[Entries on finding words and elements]
• • • • • • •

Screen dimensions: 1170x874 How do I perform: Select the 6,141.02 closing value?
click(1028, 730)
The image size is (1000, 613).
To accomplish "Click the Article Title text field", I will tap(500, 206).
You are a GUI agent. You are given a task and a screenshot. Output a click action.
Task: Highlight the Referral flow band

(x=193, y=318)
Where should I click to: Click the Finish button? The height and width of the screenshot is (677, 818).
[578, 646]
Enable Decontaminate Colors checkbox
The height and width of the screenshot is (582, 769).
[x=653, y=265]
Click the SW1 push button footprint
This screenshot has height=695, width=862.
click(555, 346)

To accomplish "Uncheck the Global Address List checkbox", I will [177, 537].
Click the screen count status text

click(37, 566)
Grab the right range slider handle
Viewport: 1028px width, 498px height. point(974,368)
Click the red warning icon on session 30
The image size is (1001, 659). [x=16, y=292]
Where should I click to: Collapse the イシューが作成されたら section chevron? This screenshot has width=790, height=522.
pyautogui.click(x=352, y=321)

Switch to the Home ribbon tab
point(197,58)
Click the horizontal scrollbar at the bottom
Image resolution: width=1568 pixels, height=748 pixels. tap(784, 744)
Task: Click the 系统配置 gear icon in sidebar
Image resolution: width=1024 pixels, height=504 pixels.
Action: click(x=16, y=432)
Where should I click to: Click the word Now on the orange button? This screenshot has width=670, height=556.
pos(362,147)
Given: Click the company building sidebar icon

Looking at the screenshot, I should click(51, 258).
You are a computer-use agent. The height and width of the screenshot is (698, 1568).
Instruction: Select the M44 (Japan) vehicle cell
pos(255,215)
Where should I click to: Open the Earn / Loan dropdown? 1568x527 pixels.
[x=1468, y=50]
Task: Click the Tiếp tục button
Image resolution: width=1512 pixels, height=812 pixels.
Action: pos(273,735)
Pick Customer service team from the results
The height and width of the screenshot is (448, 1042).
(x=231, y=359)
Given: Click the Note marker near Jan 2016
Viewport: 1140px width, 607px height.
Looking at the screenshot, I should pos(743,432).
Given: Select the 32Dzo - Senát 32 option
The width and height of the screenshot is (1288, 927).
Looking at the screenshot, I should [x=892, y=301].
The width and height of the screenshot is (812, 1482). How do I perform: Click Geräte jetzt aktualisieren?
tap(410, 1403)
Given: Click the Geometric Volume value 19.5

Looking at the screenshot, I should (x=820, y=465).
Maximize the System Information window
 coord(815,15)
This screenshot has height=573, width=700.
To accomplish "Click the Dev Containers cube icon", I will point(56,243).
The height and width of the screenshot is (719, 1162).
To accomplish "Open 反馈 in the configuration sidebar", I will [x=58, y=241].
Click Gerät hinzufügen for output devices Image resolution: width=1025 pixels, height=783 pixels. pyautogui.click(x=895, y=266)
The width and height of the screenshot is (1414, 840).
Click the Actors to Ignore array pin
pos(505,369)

• • • • • • •

Copy every one of the entries above word for word, changing nothing.

Screen dimensions: 1170x874 How do I perform: Select the 6,141.02 closing value?
click(1028, 730)
The image size is (1000, 613).
To accomplish "Click the Article Title text field", I will tap(500, 206).
You are a GUI agent. You are given a task and a screenshot. Output a click action.
Task: Highlight the Referral flow band

(x=193, y=318)
Where should I click to: Click the Finish button? The height and width of the screenshot is (677, 818).
[578, 646]
Enable Decontaminate Colors checkbox
The height and width of the screenshot is (582, 769).
[x=653, y=265]
Click the SW1 push button footprint
This screenshot has height=695, width=862.
click(555, 346)

To accomplish "Uncheck the Global Address List checkbox", I will [177, 537].
Click the screen count status text

click(37, 566)
Grab the right range slider handle
Viewport: 1028px width, 498px height. point(974,368)
Click the red warning icon on session 30
The image size is (1001, 659). [x=16, y=292]
Where should I click to: Collapse the イシューが作成されたら section chevron? This screenshot has width=790, height=522.
pyautogui.click(x=352, y=321)

Switch to the Home ribbon tab
point(197,58)
Click the horizontal scrollbar at the bottom
Image resolution: width=1568 pixels, height=748 pixels. tap(784, 744)
Task: Click the 系统配置 gear icon in sidebar
Image resolution: width=1024 pixels, height=504 pixels.
Action: click(x=16, y=432)
Where should I click to: Click the word Now on the orange button? This screenshot has width=670, height=556.
pos(362,147)
Given: Click the company building sidebar icon

Looking at the screenshot, I should click(51, 258).
You are a computer-use agent. The height and width of the screenshot is (698, 1568).
Instruction: Select the M44 (Japan) vehicle cell
pos(255,215)
Where should I click to: Open the Earn / Loan dropdown? 1568x527 pixels.
[x=1468, y=50]
Task: Click the Tiếp tục button
Image resolution: width=1512 pixels, height=812 pixels.
Action: pos(273,735)
Pick Customer service team from the results
The height and width of the screenshot is (448, 1042).
(x=231, y=359)
Given: Click the Note marker near Jan 2016
Viewport: 1140px width, 607px height.
Looking at the screenshot, I should pos(743,432).
Given: Select the 32Dzo - Senát 32 option
The width and height of the screenshot is (1288, 927).
Looking at the screenshot, I should [x=892, y=301].
The width and height of the screenshot is (812, 1482). How do I perform: Click Geräte jetzt aktualisieren?
tap(410, 1403)
Given: Click the Geometric Volume value 19.5

Looking at the screenshot, I should (x=820, y=465).
Maximize the System Information window
 coord(815,15)
This screenshot has height=573, width=700.
To accomplish "Click the Dev Containers cube icon", I will point(56,243).
The height and width of the screenshot is (719, 1162).
To accomplish "Open 反馈 in the configuration sidebar", I will [x=58, y=241].
Click Gerät hinzufügen for output devices Image resolution: width=1025 pixels, height=783 pixels. pyautogui.click(x=895, y=266)
The width and height of the screenshot is (1414, 840).
Click the Actors to Ignore array pin
pos(505,369)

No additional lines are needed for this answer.